There's no way to accidentally see a marijuana grow in Oregon because laws insist that all evidence that a grow exists must be hidden behind a tall solid fence. No way to hide the tippy-top buds this time of year, however. So even though you can't see the actual plants most of the growing season, you know the pot is there because of the fences. They are everywhere in southwestern Oregon, which with our Mediterranean climate, is ideal pot cultivation terrain. 

When we visited, I learned that our neighbors started their operation three years ago with medicinal plants and continue to grow for medical marijuana cardholders. By "neighbors" I mean the ones with whom we share a fence, not our other "neighbors" on our one-mile dusty and rutted country road where the "grow" count ranges from five to fifteen, depending upon whom you ask. One tweaker sort of gal who lives near the end of the road, says she thinks there are 17 grows along our road, most of them hidden in the forest.

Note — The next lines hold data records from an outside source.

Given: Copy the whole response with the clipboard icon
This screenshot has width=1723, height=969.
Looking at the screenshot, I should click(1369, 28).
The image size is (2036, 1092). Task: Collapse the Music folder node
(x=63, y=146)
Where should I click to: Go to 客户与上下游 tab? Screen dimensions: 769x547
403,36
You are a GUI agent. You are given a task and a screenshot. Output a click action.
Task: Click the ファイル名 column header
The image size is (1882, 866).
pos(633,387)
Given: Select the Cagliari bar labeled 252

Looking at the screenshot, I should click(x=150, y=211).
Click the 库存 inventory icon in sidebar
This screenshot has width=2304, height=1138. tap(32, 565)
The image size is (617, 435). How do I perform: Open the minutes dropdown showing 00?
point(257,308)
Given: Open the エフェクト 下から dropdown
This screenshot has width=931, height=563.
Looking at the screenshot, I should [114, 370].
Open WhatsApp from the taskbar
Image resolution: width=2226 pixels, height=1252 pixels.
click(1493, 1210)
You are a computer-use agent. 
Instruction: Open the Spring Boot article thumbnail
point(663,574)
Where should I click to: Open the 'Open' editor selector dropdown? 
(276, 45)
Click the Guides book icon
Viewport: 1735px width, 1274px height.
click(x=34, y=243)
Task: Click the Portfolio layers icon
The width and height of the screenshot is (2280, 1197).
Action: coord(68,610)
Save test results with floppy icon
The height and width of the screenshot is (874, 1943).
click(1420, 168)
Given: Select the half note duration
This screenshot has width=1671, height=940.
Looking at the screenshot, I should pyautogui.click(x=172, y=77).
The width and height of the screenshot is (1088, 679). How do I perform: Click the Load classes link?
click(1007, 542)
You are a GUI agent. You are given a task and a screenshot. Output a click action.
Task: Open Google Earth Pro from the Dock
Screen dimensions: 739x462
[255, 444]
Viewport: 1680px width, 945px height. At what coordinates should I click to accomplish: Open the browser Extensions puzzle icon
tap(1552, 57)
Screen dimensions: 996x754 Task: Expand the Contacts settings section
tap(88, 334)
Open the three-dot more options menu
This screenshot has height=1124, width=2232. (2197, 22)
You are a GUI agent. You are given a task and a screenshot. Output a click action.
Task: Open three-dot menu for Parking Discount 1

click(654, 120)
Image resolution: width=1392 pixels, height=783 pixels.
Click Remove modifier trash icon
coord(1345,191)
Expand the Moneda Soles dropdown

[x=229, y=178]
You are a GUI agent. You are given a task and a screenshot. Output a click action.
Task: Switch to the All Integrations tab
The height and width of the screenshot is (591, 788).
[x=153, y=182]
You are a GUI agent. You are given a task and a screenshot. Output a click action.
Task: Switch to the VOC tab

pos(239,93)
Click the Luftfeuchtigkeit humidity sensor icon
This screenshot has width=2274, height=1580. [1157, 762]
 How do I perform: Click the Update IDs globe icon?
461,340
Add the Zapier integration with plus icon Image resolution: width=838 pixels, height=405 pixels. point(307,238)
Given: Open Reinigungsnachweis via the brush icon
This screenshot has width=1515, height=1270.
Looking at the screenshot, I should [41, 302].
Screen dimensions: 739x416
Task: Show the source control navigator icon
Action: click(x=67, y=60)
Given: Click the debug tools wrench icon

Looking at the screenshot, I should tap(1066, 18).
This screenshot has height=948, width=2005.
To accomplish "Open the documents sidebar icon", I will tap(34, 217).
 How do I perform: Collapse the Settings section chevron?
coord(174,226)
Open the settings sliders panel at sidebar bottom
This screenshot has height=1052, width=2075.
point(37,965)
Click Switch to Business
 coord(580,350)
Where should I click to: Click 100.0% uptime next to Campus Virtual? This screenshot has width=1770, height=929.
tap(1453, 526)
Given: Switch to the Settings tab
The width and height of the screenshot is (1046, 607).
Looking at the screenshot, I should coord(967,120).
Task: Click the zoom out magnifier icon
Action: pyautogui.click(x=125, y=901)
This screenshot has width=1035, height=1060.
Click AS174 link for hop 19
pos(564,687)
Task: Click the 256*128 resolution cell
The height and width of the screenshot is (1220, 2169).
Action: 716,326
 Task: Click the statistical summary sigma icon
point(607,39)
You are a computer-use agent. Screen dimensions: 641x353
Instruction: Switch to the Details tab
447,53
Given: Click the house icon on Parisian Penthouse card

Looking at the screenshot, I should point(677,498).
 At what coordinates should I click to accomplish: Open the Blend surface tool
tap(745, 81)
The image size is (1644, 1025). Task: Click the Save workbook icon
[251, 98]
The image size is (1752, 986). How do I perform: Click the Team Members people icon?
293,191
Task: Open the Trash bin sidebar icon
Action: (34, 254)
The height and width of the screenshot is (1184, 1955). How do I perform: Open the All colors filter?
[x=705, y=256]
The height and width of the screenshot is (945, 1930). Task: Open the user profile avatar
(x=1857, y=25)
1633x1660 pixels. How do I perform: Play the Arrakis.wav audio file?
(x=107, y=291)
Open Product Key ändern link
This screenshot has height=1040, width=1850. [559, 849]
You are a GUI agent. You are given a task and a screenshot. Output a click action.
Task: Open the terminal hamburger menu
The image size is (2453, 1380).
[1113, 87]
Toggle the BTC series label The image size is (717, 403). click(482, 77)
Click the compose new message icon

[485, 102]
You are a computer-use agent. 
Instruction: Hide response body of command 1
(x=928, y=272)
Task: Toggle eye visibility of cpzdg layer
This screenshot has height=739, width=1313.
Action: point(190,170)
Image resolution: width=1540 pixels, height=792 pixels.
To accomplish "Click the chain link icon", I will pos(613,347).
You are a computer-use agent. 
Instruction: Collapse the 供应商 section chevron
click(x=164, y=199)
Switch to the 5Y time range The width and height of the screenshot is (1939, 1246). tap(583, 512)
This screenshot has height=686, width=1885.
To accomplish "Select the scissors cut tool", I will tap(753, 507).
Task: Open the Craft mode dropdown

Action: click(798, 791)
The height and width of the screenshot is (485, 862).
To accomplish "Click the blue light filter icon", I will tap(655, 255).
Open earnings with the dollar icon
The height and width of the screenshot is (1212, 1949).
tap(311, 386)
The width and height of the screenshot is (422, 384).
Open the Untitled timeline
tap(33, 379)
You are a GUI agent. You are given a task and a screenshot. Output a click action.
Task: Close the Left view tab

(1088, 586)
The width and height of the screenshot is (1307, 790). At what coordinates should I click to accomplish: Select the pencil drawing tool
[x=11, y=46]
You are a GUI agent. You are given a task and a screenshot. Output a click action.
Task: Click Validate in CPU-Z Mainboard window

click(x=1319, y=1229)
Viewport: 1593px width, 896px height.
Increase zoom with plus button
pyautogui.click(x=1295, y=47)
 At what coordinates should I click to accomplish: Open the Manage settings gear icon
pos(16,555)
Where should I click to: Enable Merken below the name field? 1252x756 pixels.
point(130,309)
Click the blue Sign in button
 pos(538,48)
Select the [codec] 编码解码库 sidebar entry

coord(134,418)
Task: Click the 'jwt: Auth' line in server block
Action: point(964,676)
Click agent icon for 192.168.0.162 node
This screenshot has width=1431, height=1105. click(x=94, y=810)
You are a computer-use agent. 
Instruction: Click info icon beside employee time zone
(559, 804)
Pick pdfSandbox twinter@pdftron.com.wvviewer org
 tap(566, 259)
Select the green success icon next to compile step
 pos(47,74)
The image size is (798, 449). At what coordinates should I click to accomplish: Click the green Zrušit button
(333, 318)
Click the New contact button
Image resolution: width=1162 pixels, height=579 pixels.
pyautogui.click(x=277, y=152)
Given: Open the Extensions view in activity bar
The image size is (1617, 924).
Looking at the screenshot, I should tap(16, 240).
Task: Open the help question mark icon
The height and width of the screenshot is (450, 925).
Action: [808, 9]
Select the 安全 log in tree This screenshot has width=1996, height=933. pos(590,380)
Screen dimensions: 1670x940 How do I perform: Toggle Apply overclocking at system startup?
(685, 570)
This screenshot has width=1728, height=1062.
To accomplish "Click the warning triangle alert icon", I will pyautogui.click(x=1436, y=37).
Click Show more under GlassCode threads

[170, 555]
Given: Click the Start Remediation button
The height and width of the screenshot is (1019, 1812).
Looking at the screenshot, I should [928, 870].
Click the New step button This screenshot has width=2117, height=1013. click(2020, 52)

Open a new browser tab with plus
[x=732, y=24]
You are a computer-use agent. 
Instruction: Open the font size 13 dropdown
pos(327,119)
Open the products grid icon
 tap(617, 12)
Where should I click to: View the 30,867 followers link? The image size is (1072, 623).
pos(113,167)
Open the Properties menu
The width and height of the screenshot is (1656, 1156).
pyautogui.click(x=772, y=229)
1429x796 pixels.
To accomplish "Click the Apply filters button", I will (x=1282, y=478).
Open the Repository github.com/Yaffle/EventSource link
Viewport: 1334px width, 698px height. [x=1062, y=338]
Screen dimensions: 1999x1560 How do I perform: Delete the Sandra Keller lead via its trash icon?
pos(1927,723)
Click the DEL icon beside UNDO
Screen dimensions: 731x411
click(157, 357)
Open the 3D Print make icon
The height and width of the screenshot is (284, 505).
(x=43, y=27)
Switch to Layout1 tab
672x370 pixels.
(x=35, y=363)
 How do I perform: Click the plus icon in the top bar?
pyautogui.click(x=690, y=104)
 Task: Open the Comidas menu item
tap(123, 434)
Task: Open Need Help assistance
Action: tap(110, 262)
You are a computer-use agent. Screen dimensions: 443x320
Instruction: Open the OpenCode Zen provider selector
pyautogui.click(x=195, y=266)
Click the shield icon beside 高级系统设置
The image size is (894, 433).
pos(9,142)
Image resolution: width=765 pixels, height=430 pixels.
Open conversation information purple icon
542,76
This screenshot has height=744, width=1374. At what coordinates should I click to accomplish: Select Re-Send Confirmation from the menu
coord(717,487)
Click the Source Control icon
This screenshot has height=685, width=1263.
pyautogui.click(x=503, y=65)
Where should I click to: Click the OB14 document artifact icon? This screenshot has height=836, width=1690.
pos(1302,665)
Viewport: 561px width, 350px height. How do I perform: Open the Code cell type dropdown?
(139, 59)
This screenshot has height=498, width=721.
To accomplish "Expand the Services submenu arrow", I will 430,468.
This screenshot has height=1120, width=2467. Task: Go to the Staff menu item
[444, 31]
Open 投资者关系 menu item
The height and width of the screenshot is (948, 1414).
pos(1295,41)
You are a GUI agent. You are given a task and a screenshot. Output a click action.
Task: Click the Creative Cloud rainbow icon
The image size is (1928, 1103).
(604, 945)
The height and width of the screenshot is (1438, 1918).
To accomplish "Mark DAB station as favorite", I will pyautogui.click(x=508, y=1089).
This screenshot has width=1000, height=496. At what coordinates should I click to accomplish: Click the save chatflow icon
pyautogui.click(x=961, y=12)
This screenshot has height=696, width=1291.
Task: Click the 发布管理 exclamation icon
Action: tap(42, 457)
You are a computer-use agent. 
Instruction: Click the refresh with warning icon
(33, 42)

(I picked her up hitchhiking a few days ago when we had this conversation. She had a day off from cleaning motel rooms. She'd asked to work, but got her day off anyway. What was she going to do? "I have nothing to do," she confessed. " I'll drink my beer (which she'd walked two miles into town to buy) and go to bed." It was before noon. I realize it  seems judgmental to tell that story. But I'm not judging, just feeling sad for a person, who, if she isn't cleaning motel rooms, has nothing to look forward to.)

Mid-October is prime pot harvest and also means "cleaners" are coming from hither and yon to meticulously separate the chaff from the grain, the leaves from the buds. It's only the buds, baby. Everything else is compost. 
Snip, snip, snip. Hours upon hours. Lots of labor goes into producing pot.
We can see the tallest plants and their burgeoning buds from our side of the fence. Smell em, too. 
Control central for watering and fertilziing an estimated three dozen extravagant pot plants exuding a heady, so to speak, aroma that some neighbors complain is skunky. I like the smell. It's rich and earthy. Not unlike strong coffee or diesel fumes.
This year our neighbors grew several varieties in order to avoid having to harvest and clean them all at the same time, which last year drove them to the brink, The colorful names include Blue City Diesel(??), Reserve? I should go over there and look again. Purple Dream, Monkey Balls and several more. The various strains produce a staggered harvest, so to speak.The different varieties are also said to have different medicinal benefits. 


This variety may have a pep-up effect? Or perhaps the name refers to the shape of the buds? 
Or the smell?

They're growing big and they ARE home. Our neighbors. We're OK with them.